Now in a longer running series like Babylon 5, you do get the same kind of spacefighter combat treated in that way. 'fighter wing encounters mysterious ship under attack by space pirates, quick CGI sequence driving off the pirates, move on to boarding the mysterious ship'. Because the audience have seen it before, and there's nothing in particular new to say about it this time, it's just a plot point to be got through asap.

So that's the examples. The conclusion I draw from them is that when a new HW narrator asks 'how do I handle this as a simple contest', the right answer is not 'here is how I learnt to do it', but 'run it with your players as an extended contest. Then if something similar happens again later in the campaign, you will know what to do'.

Because at the beginning of a campaign, you haven't established anything. You don't know which PCs are badass, which will act smart, which will never surrender despite the odds, which have a useful magical talent, which have a fatal weakness for cheese. And if you and the players don't have a shared understanding of that, they will very likely end up uncomfortable with your narration of simple contests.

If anything, the names 'extended contest' and 'simple contest' are somewhat misleading, because it leads narrators to using simple contests before they try extended ones. It might have been better if they were  marked 'contests' and 'advanced rule:quick contest resolution' respectively.

soru

Ron Edwards

Mmmm! Good point, and well explained. Apparently we're not disagreeing as much as I thought ... although I'm not sure your previous posts are entirely consistent with this last one. Reader's choice, and not worth debating.

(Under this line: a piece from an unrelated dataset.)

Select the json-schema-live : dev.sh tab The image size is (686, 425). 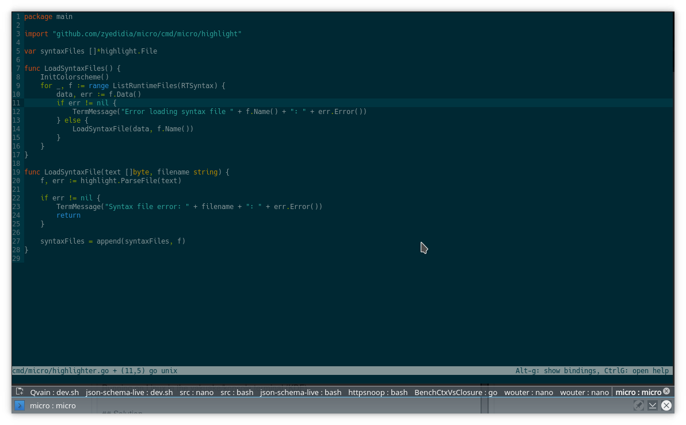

I hope our combined posts can be helpful to people who are still struggling with these issues.

Best,
Ron

Scripty

Quote from: soruAccording to the numbers up thread, you said the tick was 9W, the player 3W, which makes the tick the better fighter. I wouldn't count hero points as part of a description of player power, spending a hero point is more 'I knew he was better than me, but I got lucky'.

...
soru

Just a quick point. Given the number alone, you say that the Giant Tick has the advantage, which is true. However, the Tick does not have Hero Points. This, IMO, shifts the advantage easily to the player's side. You may disagree, but I have found Hero Points to be a decisive factor in many contests. I always consider them when creating a challenge. IMO, and my opinion alone, an equal contest is hardly a challenge when one side has Hero Points. An opponent with 5 or so above the player is a more significant challenge to a Hero, but certainly hardly worth breaking a sweat over, IME. Now, when you get into a situation where the opponent has a 10 or more point lead on you, that's the arena where I would say an adversary has a definite advantage. If the adversary has "Villain Points" or Hero Points of their own, then all bets are off. Generally, however, I don't give just any NPC Hero Points. It makes them too random a factor, IMO.

That's just my experience with HeroQuest, though. Your opinion may differ. When I say that the player was the contestant with the advantage, it's coming from the position that the player has Hero Points to spend, which I have factored in to the contest itself. IMO, Hero Points are too significant a factor to be ignored.